One particular slide I'm thinking about really explains why the Yocto Project is so important to the growth of intelligent embedded systems and Linux. Unfortunately, I probably can't explain it the way I want to, for fear that someone might be offended.
Here's the picture: you have the usual software layer cake which shows a stack of software, from the operating system at the bottom up through middleware and development frameworks up to applications. When you think about the current state of the art for client and server computing, the operating systems layers are pretty stable because there are only a few choices here. And for clients, I'm even thinking about smart phones and tablets. There are a few, stable OS choices which offer a rich set of services for application developers.
So for clients and servers, the point of flexibility really moves up into the app space. This is because every smart phone, tablet, laptop or server is designed to allow the purchaser to install their own applications after the purchase. These applications are not designed specifically for that exact device, but are intended for a range of devices.
You know this is true - even applications for the ipad which wanted to upgrade their graphics for the "new" ipad were designed so that they would scale from old to new device and not require multiple versions. It takes a massive amount
of work on the system designer's part to make certain that they have enough flexibility to allow for a broad pool of after-market apps.

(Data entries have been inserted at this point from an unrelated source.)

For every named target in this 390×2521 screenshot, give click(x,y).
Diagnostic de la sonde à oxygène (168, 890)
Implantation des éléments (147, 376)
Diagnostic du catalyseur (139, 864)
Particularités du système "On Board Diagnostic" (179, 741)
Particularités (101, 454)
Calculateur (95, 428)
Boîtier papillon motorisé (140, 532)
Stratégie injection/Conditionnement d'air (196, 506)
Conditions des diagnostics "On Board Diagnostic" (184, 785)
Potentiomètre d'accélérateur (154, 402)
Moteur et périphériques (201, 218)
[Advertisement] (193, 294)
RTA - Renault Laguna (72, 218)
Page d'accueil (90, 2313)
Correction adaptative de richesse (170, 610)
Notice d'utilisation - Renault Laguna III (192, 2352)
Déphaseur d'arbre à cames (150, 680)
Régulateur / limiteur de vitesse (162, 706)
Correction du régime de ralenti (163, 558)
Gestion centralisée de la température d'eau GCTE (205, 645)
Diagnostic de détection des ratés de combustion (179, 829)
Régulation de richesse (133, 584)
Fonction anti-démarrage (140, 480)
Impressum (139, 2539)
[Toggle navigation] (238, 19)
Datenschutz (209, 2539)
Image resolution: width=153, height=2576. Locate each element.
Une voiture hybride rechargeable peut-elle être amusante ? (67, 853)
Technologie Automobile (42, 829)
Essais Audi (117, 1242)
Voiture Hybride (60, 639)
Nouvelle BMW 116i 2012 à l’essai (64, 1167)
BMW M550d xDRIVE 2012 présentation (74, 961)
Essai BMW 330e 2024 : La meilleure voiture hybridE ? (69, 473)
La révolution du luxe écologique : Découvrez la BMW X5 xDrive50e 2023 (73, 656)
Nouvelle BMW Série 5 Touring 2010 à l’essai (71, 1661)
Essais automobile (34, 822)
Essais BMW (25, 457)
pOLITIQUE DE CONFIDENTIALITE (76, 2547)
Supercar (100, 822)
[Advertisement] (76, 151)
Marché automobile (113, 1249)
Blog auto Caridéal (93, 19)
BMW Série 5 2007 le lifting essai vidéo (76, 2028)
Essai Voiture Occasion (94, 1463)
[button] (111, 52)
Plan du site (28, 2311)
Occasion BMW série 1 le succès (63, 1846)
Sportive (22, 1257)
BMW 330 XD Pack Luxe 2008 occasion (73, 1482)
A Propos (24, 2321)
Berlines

Not so in embedded. Oh sure, some people will design an embedded app for a client or server OS and cross their fingers that they can sell them to customers who will use said client or server OS. Generally the point of flexibility is much lower in the stack. You want to flex the OS layer around various fundamental aspects of the system to get exactly what you want. Otherwise you would have people bury smart phones in their smart refridgerators, which seems like a really dumb thing to do.
Another way of putting this is that what makes my head explode is not the complexity of app portability. It's the complexity of hardware flexibility.
For my talk, I was thinking about using an image from the poster for the movie "Brazil" and moving to the various places which shows where my head explodes and why it's so different between embedded and client or server computing.
I'm just worried someone will think it's too violent.